The Culture of Narcissism - By Cristopher Lasch
Friday, February 4, 2011 at 09:31AM The Culture of Narcissism: American Life in an Age of Diminishing Expectations is a 1979 book by the cultural historian Christopher Lasch (1932–1994) exploring the roots and ramifications of the normalizing of pathological narcissism in 20th century American culture using psychological, cultural, artistic and historical synthesis.
Another view of 'meism' ... moral realism of the right to be 'me' with full understanding and acceptance that we is always us. (noun - meness)

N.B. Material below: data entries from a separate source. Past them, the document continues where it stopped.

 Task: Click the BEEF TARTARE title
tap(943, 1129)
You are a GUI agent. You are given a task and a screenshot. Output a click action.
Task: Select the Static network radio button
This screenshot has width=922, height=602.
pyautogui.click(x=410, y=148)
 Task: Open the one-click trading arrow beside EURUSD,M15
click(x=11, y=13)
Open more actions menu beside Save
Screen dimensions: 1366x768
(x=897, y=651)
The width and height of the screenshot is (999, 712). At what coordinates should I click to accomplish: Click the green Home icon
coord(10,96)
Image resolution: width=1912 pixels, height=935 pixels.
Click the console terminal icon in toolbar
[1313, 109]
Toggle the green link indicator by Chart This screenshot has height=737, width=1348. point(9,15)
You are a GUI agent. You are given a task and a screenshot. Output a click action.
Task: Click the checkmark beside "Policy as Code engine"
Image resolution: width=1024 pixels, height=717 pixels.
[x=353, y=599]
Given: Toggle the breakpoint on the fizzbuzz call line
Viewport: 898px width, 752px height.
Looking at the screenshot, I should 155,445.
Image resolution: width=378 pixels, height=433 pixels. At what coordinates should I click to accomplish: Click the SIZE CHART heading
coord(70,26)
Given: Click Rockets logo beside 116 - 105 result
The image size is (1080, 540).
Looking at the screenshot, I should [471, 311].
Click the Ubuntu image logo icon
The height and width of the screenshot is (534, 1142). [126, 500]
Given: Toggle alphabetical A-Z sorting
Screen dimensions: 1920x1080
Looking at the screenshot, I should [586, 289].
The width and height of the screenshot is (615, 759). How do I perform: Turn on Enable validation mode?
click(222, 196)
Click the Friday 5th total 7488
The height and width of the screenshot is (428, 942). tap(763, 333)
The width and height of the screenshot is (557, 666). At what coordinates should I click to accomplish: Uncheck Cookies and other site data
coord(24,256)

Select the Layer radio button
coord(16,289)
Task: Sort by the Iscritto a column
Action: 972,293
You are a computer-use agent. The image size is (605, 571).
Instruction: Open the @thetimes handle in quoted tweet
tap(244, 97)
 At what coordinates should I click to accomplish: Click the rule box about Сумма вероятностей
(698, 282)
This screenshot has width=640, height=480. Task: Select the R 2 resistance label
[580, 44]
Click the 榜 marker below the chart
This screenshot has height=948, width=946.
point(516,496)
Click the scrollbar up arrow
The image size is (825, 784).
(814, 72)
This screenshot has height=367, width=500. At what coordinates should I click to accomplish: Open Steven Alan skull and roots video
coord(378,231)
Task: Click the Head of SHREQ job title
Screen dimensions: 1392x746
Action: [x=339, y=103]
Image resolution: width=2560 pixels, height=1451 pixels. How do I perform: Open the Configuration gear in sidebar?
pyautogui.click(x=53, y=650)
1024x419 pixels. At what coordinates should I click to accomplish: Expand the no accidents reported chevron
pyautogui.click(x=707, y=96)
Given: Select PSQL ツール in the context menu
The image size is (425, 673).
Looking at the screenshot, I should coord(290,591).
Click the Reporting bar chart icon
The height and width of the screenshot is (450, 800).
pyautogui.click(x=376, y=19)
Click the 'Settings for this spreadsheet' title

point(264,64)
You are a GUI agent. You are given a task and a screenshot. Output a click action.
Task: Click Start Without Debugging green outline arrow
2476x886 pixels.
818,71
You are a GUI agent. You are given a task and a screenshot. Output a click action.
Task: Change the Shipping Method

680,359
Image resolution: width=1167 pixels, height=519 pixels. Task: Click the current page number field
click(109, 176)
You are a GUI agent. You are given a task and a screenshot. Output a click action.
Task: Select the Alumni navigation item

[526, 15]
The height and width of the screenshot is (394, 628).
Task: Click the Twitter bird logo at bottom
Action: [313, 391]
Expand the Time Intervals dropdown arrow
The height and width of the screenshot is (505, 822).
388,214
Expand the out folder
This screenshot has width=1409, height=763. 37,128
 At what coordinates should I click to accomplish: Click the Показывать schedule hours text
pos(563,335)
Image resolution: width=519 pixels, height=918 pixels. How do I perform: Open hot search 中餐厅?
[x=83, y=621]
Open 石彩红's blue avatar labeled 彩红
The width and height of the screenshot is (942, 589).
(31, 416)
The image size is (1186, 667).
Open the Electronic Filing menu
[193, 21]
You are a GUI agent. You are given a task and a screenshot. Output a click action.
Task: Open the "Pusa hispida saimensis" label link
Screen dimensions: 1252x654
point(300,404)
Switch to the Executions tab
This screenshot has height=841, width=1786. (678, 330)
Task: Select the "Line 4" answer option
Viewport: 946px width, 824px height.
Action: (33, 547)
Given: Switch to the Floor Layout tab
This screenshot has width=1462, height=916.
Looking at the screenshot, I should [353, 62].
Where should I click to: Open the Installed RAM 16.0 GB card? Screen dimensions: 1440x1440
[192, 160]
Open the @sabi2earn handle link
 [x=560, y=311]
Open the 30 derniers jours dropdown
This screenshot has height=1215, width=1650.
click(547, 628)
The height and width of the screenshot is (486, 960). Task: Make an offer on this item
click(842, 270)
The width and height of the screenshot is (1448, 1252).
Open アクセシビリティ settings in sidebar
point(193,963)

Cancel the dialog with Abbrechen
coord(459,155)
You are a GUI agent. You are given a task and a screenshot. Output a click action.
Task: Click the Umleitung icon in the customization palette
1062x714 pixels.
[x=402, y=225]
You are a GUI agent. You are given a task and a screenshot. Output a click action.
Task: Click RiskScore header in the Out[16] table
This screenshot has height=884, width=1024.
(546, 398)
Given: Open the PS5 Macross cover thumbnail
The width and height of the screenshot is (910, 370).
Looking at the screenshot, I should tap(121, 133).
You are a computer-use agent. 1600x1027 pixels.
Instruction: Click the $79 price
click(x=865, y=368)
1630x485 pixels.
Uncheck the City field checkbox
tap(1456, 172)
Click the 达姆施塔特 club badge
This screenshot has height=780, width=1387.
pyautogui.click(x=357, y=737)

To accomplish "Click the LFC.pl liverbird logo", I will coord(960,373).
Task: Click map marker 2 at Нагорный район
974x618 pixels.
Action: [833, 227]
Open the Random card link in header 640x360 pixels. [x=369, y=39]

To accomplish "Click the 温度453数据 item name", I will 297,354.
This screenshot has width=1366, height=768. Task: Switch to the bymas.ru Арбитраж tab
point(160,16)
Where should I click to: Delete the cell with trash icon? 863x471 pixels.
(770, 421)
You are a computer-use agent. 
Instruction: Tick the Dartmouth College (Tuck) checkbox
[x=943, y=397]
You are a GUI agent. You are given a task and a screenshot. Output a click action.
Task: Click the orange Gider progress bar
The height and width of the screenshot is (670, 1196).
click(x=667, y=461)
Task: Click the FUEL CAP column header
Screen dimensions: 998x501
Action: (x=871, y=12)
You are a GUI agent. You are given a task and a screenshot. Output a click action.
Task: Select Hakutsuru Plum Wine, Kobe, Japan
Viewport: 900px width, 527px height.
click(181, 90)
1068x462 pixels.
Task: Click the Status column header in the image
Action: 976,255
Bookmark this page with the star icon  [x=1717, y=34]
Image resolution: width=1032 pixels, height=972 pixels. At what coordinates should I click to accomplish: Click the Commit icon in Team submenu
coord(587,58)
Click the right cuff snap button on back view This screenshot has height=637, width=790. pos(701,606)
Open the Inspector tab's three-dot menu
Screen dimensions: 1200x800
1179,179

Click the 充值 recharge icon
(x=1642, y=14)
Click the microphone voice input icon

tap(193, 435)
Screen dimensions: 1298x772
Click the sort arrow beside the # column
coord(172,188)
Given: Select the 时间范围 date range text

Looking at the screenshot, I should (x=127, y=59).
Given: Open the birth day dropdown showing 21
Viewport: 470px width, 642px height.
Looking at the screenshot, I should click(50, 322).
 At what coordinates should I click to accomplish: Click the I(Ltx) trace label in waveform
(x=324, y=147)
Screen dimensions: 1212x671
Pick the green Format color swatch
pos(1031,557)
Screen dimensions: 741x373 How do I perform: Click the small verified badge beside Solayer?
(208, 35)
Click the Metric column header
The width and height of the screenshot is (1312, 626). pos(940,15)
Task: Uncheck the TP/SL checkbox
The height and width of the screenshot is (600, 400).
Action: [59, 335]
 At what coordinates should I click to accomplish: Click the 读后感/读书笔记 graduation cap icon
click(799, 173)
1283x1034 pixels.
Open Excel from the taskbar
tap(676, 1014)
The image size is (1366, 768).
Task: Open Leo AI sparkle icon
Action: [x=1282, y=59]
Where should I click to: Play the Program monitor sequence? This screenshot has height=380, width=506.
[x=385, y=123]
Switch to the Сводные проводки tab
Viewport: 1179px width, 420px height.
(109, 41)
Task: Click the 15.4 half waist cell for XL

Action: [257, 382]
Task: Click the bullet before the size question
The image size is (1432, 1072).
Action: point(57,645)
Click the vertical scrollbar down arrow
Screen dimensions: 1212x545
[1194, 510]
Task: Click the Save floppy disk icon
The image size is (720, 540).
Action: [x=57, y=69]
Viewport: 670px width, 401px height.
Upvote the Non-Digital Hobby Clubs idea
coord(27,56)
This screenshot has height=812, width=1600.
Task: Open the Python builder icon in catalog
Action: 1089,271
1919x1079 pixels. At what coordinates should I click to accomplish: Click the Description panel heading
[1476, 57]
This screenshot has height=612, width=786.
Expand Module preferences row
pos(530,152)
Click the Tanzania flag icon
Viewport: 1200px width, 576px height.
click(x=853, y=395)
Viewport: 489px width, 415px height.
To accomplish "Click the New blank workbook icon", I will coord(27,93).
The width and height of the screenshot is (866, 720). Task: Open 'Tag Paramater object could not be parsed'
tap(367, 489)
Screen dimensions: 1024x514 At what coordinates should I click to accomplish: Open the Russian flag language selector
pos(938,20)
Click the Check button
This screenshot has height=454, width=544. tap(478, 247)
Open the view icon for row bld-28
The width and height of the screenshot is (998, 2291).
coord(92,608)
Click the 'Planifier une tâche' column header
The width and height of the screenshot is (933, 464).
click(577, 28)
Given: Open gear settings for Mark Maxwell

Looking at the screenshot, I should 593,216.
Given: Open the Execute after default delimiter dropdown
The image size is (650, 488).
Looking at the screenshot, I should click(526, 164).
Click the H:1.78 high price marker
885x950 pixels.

The book offers as its central thesis the proposition that post-war, late-capitalist America, through modifications placed by the forces of "organized kindness"[1] on the traditional family structure, has given rise to a personality-type consistent with clinical definitions of "pathological narcissism". Pathological narcissism, notably, is not akin to typical narcissism—someone with a hedonistic or self-centered sense of self—but rather someone with a very weak sense of self. For Lasch, "pathology represents a heightened version of normality."[2] Lasch locates symptoms of this personality-disorder in the radical political movements of the 1960s (such as the Weather Underground), as well as in the spiritual cults and movements (everything from est to Rolfing in his view) of the 1970s. Behaviors such as streaking, theatrical illusion in contemporary drama, and a fascination with oral sex are evidence of long-term personality disintegration.[3]